Transparency and Openness
We report how we determined our sample size, all data exclusions (if any), and all measures in the study. Hypotheses were preregistered. The preregistration is available at https://osf.io/zd27c/ . Analyses and research materials are available at https://osf.io/jv58h/. We do not have IRB permission to share data publicly but are able to share data with researchers upon request.
Data Analytic Plan
All analyses were conducted using R (R Core Team, 2021).
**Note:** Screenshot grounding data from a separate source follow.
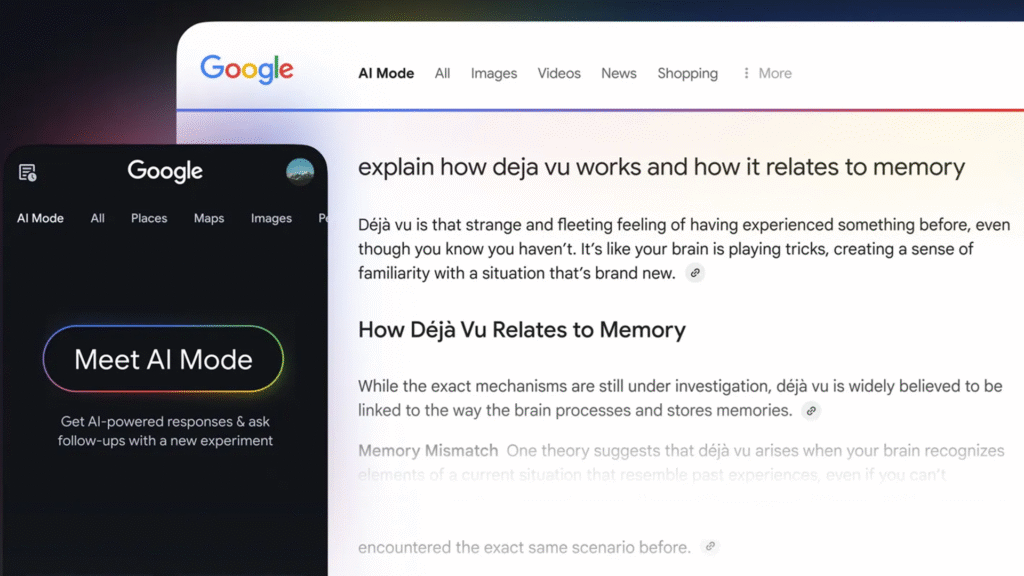Viewport: 1024px width, 576px height.
Task: Click the link icon after the déjà vu intro paragraph
Action: click(696, 273)
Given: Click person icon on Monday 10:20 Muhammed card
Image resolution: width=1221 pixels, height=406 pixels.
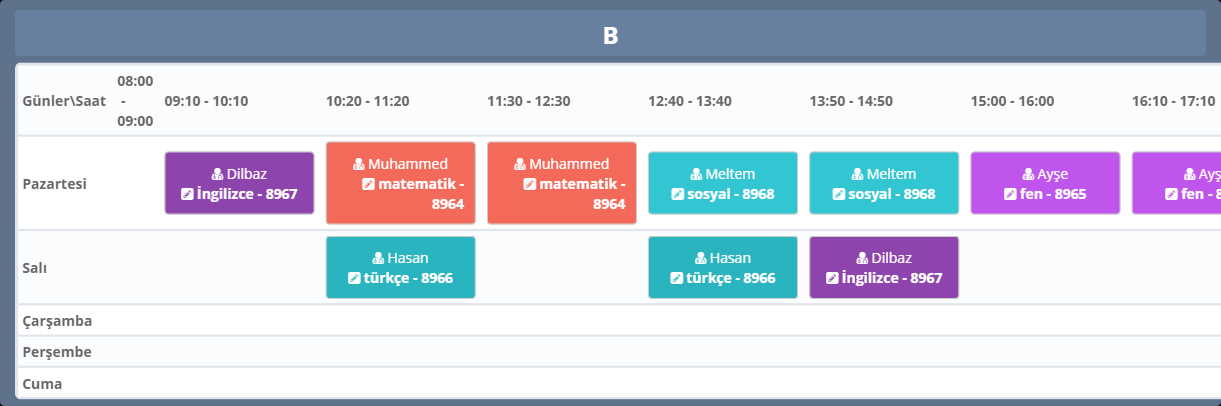Looking at the screenshot, I should (x=359, y=164).
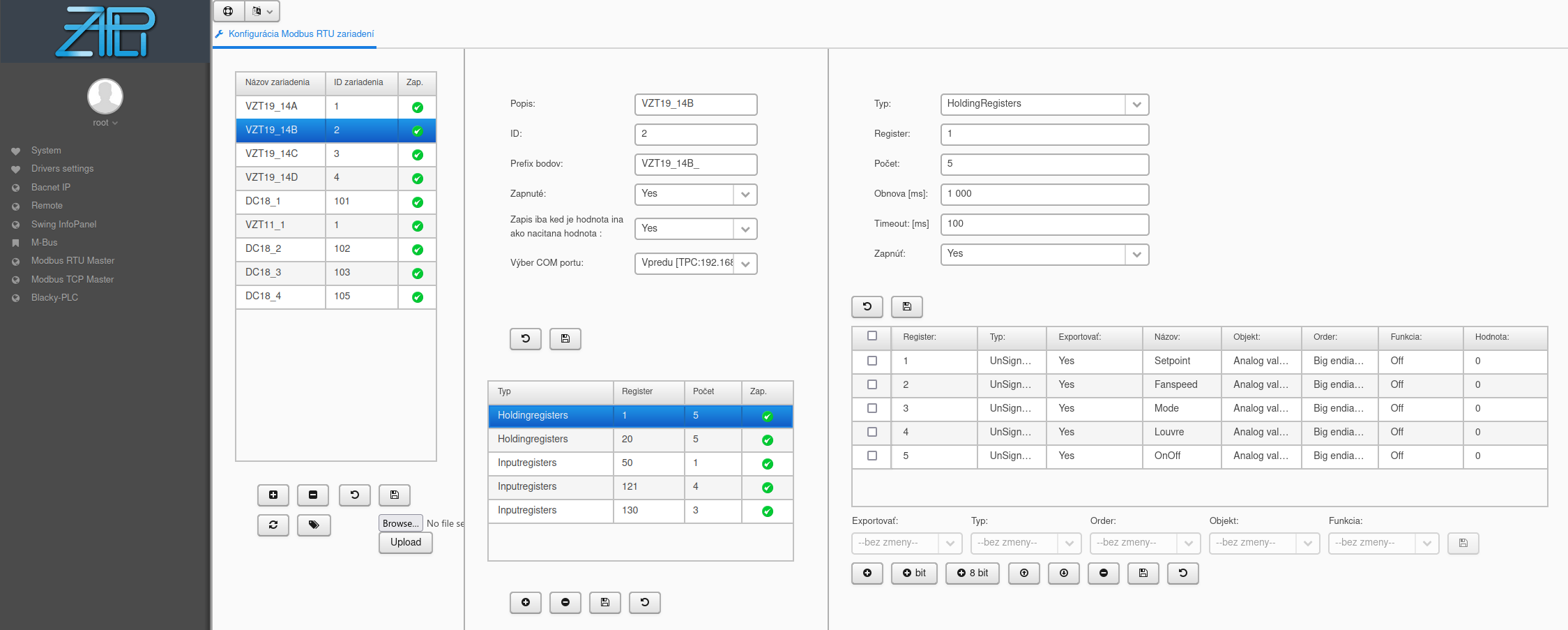Image resolution: width=1568 pixels, height=630 pixels.
Task: Click the move-down arrow button under register table
Action: coord(1064,573)
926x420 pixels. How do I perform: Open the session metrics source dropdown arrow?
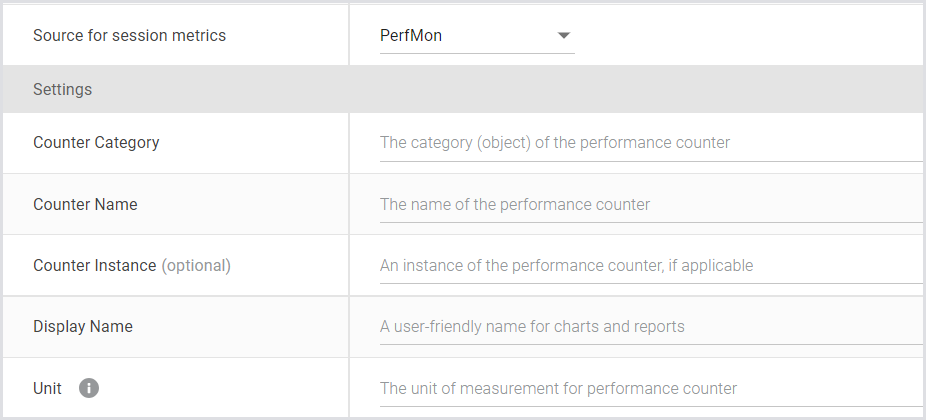coord(564,36)
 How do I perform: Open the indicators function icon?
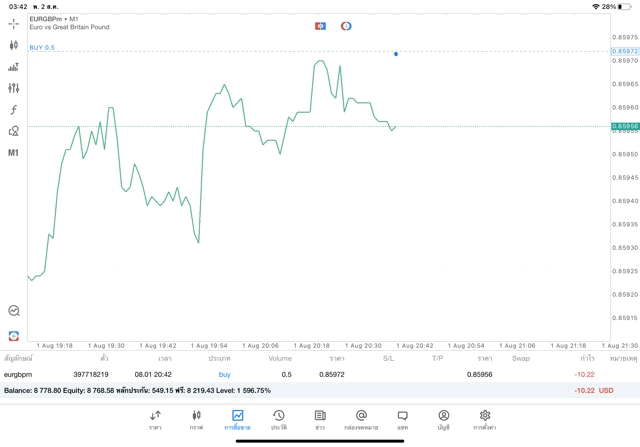point(13,110)
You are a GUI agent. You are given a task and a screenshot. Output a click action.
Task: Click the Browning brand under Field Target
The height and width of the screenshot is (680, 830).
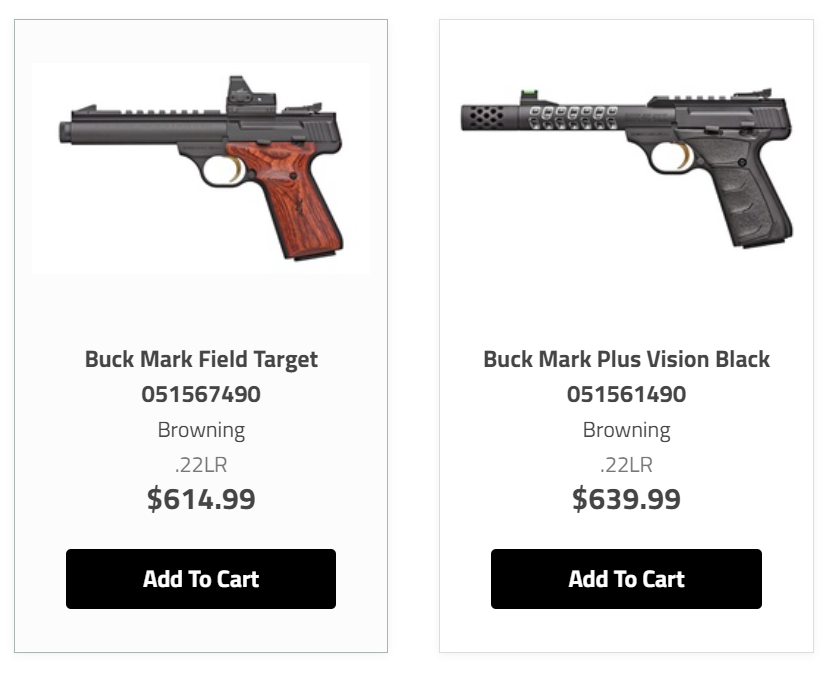click(201, 430)
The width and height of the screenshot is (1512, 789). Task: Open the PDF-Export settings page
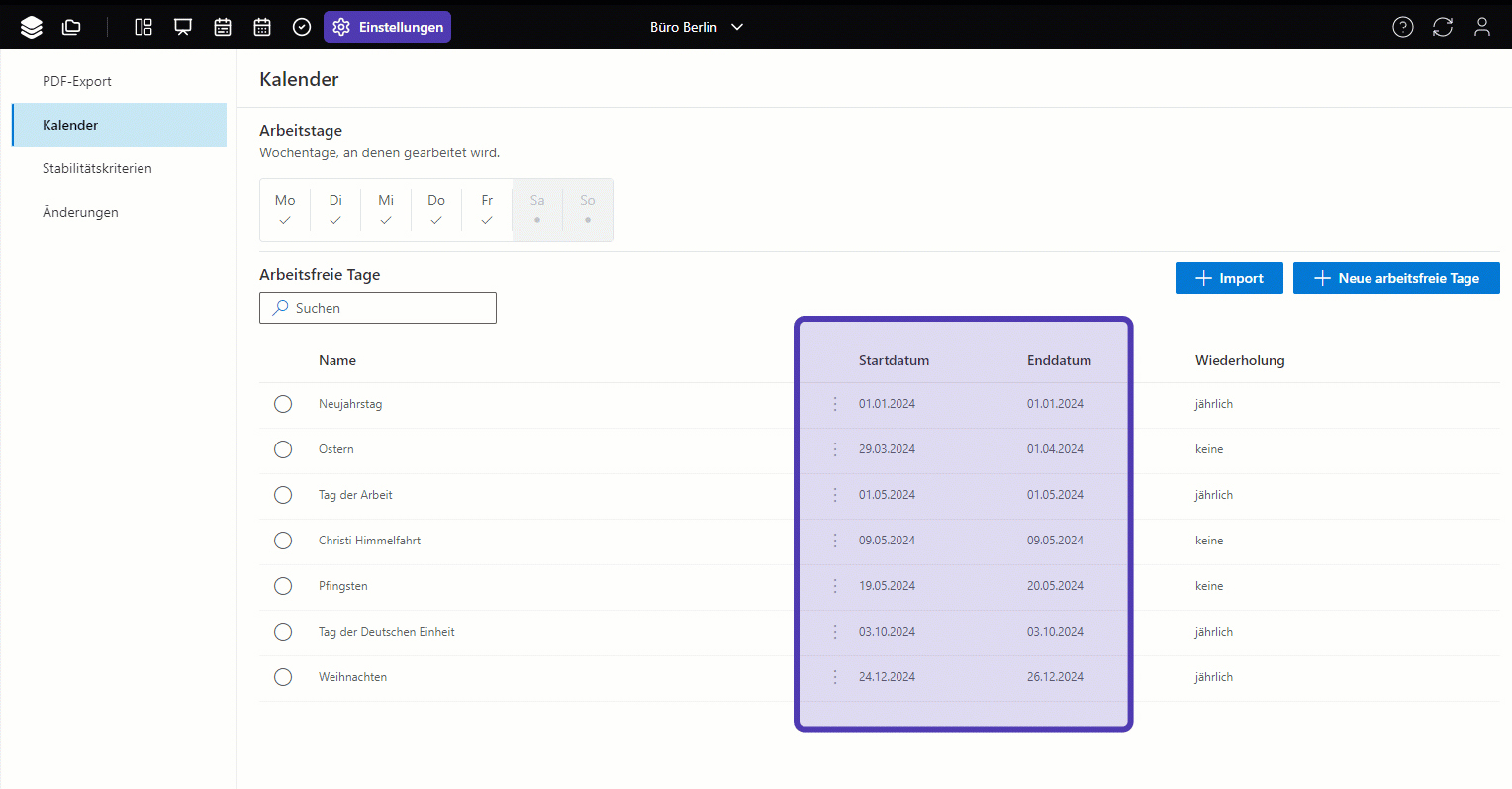tap(77, 81)
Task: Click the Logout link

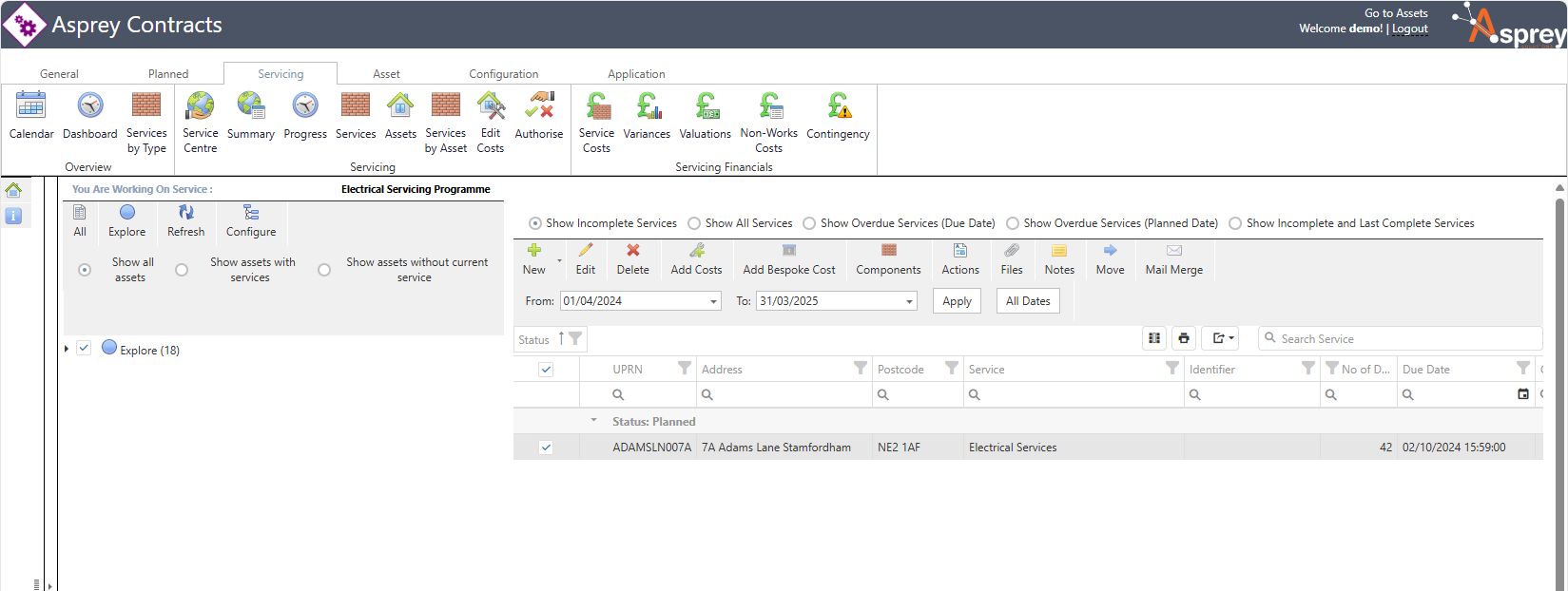Action: pos(1410,29)
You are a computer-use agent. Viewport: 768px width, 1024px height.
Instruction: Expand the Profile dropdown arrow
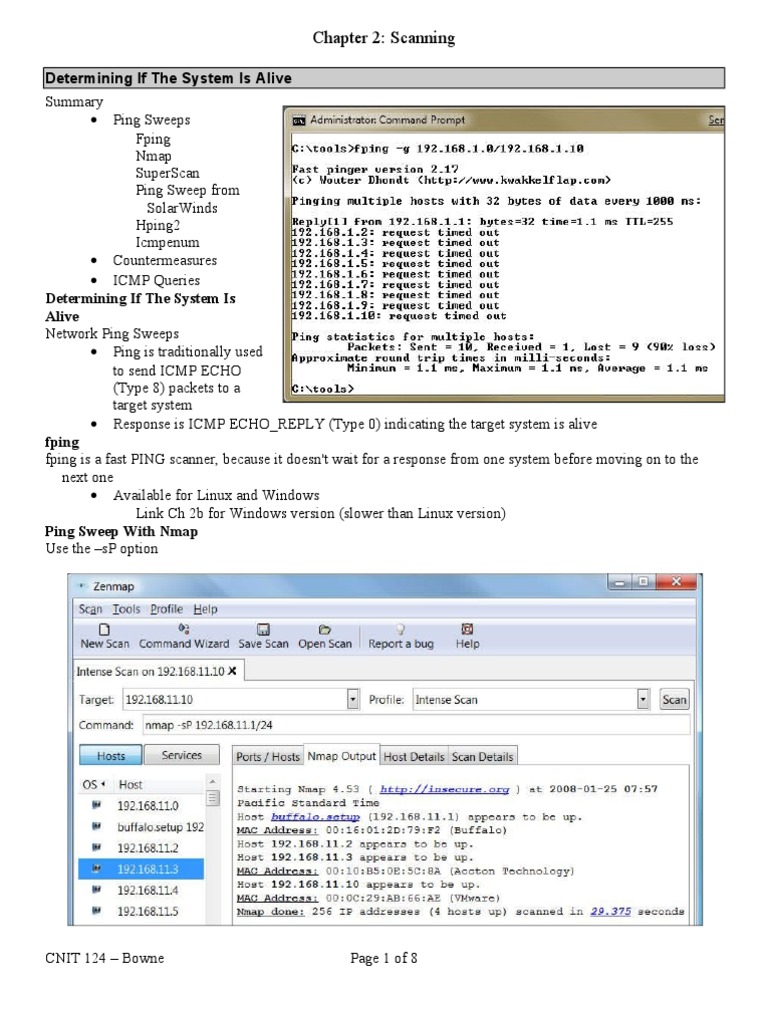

Because emotion regulation initiation was skewed (see Figure S1 in the Supplemental Materials), we ran multi-level zero-inflated gamma models through the GLMMTMB package (Brooks et al., 2017) to accurately predict both the occurrence of regulation since the last prompt (zero part of the model with probability of no regulation as the outcome) and the frequency of emotion regulation initiation over the last 2 hr if it occurred more than Never (conditional part of the model). 2 Across models, prompts were nested within-person. Random intercepts and slopes were included for any time-varying variables. Time in study (i.e., continuous time since the first prompt was received) was included across models as fixed and random effects to control for time trends in regulation initiation.
To test our hypotheses about situation-level variables (i.e., pleasantness, familiarity, controllability), we added all between- and within-person components of situation-level variables as predictors of both the zero and conditional part of our model. Between- and within-person components were separated through person-mean centering, and between-person components were grand-mean centered. Random effects were included for all within-person components.
To test our hypotheses about social situation-level variables (i.e., dominance and warmth of interaction partners), we added all between- and within-person components of social situation-level variables as predictors of both the zero and conditional part of our model. Between and within-person components were separated through person-mean centering, and between-person components were grand-mean centered. Random effects were included for all within-person components. Social situation variables were included in their own models as these items were only responded to when a social interaction had occurred.
To test our hypotheses about person-level variables (i.e., neuroticism, emotional resilience, DI, control beliefs, and gender coded as cis-man vs. not), we added all person-level variables as predictors of both the zero and conditional part of our model. 3 Person-level variables were grand-mean centered.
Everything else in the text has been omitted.